■ ASSIGNMENT:
Transcribe the entries exactly as each line appears.

■ TASK INPUTS:

○ ○ ○ ○ ○ ○ ○

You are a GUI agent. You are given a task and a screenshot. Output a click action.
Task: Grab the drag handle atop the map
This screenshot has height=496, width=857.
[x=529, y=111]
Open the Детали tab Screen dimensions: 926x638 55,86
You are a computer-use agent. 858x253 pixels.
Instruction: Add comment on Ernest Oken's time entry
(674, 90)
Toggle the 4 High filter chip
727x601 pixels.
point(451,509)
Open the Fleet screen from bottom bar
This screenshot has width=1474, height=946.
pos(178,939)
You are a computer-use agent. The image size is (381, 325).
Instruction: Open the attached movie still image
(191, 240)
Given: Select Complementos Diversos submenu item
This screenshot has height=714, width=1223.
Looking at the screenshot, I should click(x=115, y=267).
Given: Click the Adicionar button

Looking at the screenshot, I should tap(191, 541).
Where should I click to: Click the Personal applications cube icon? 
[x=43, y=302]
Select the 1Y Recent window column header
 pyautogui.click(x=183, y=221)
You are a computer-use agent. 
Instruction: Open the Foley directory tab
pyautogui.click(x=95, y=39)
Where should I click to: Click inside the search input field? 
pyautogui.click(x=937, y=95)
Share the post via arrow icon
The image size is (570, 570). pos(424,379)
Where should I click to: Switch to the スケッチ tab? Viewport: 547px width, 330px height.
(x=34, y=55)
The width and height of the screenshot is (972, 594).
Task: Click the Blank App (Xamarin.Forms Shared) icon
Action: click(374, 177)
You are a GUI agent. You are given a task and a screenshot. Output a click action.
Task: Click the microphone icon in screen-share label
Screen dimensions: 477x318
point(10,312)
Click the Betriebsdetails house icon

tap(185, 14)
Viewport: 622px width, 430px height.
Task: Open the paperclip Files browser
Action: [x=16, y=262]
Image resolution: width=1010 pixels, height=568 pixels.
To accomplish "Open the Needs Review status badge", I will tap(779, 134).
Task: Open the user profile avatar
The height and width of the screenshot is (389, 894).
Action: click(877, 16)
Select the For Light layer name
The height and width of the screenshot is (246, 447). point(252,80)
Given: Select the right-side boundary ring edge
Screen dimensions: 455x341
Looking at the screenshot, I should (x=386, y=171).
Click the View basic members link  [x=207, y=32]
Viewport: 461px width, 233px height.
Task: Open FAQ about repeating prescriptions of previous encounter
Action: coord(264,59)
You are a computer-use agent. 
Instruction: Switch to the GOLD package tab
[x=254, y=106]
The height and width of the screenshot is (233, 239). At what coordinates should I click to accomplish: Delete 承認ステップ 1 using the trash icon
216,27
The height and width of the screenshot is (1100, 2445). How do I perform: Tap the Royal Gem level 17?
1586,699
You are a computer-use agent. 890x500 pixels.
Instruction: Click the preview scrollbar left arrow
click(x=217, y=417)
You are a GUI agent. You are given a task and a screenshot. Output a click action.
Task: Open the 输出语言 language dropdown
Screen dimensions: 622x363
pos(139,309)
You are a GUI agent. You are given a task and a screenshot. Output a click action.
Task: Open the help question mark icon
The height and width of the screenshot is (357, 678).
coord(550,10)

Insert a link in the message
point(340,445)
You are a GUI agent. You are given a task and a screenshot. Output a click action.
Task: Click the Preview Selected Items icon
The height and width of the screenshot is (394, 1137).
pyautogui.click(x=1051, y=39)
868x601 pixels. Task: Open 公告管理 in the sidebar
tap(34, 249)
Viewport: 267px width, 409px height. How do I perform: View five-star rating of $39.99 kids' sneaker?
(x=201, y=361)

○ ○ ○ ○ ○ ○ ○

■ ANSWER SECTION:
You are a GUI agent. You are given a task and a screenshot. Output a click action.
Task: Grab the drag handle atop the map
This screenshot has height=496, width=857.
[x=529, y=111]
Open the Детали tab Screen dimensions: 926x638 55,86
You are a computer-use agent. 858x253 pixels.
Instruction: Add comment on Ernest Oken's time entry
(674, 90)
Toggle the 4 High filter chip
727x601 pixels.
point(451,509)
Open the Fleet screen from bottom bar
This screenshot has width=1474, height=946.
pos(178,939)
You are a computer-use agent. The image size is (381, 325).
Instruction: Open the attached movie still image
(191, 240)
Given: Select Complementos Diversos submenu item
This screenshot has height=714, width=1223.
Looking at the screenshot, I should click(x=115, y=267).
Given: Click the Adicionar button

Looking at the screenshot, I should tap(191, 541).
Where should I click to: Click the Personal applications cube icon? 
[x=43, y=302]
Select the 1Y Recent window column header
 pyautogui.click(x=183, y=221)
You are a computer-use agent. 
Instruction: Open the Foley directory tab
pyautogui.click(x=95, y=39)
Where should I click to: Click inside the search input field? 
pyautogui.click(x=937, y=95)
Share the post via arrow icon
The image size is (570, 570). pos(424,379)
Where should I click to: Switch to the スケッチ tab? Viewport: 547px width, 330px height.
(x=34, y=55)
The width and height of the screenshot is (972, 594).
Task: Click the Blank App (Xamarin.Forms Shared) icon
Action: click(374, 177)
You are a GUI agent. You are given a task and a screenshot. Output a click action.
Task: Click the microphone icon in screen-share label
Screen dimensions: 477x318
point(10,312)
Click the Betriebsdetails house icon

tap(185, 14)
Viewport: 622px width, 430px height.
Task: Open the paperclip Files browser
Action: [x=16, y=262]
Image resolution: width=1010 pixels, height=568 pixels.
To accomplish "Open the Needs Review status badge", I will tap(779, 134).
Task: Open the user profile avatar
The height and width of the screenshot is (389, 894).
Action: click(877, 16)
Select the For Light layer name
The height and width of the screenshot is (246, 447). point(252,80)
Given: Select the right-side boundary ring edge
Screen dimensions: 455x341
Looking at the screenshot, I should (x=386, y=171).
Click the View basic members link  [x=207, y=32]
Viewport: 461px width, 233px height.
Task: Open FAQ about repeating prescriptions of previous encounter
Action: coord(264,59)
You are a computer-use agent. 
Instruction: Switch to the GOLD package tab
[x=254, y=106]
The height and width of the screenshot is (233, 239). At what coordinates should I click to accomplish: Delete 承認ステップ 1 using the trash icon
216,27
The height and width of the screenshot is (1100, 2445). How do I perform: Tap the Royal Gem level 17?
1586,699
You are a computer-use agent. 890x500 pixels.
Instruction: Click the preview scrollbar left arrow
click(x=217, y=417)
You are a GUI agent. You are given a task and a screenshot. Output a click action.
Task: Open the 输出语言 language dropdown
Screen dimensions: 622x363
pos(139,309)
You are a GUI agent. You are given a task and a screenshot. Output a click action.
Task: Open the help question mark icon
The height and width of the screenshot is (357, 678).
coord(550,10)

Insert a link in the message
point(340,445)
You are a GUI agent. You are given a task and a screenshot. Output a click action.
Task: Click the Preview Selected Items icon
The height and width of the screenshot is (394, 1137).
pyautogui.click(x=1051, y=39)
868x601 pixels. Task: Open 公告管理 in the sidebar
tap(34, 249)
Viewport: 267px width, 409px height. How do I perform: View five-star rating of $39.99 kids' sneaker?
(x=201, y=361)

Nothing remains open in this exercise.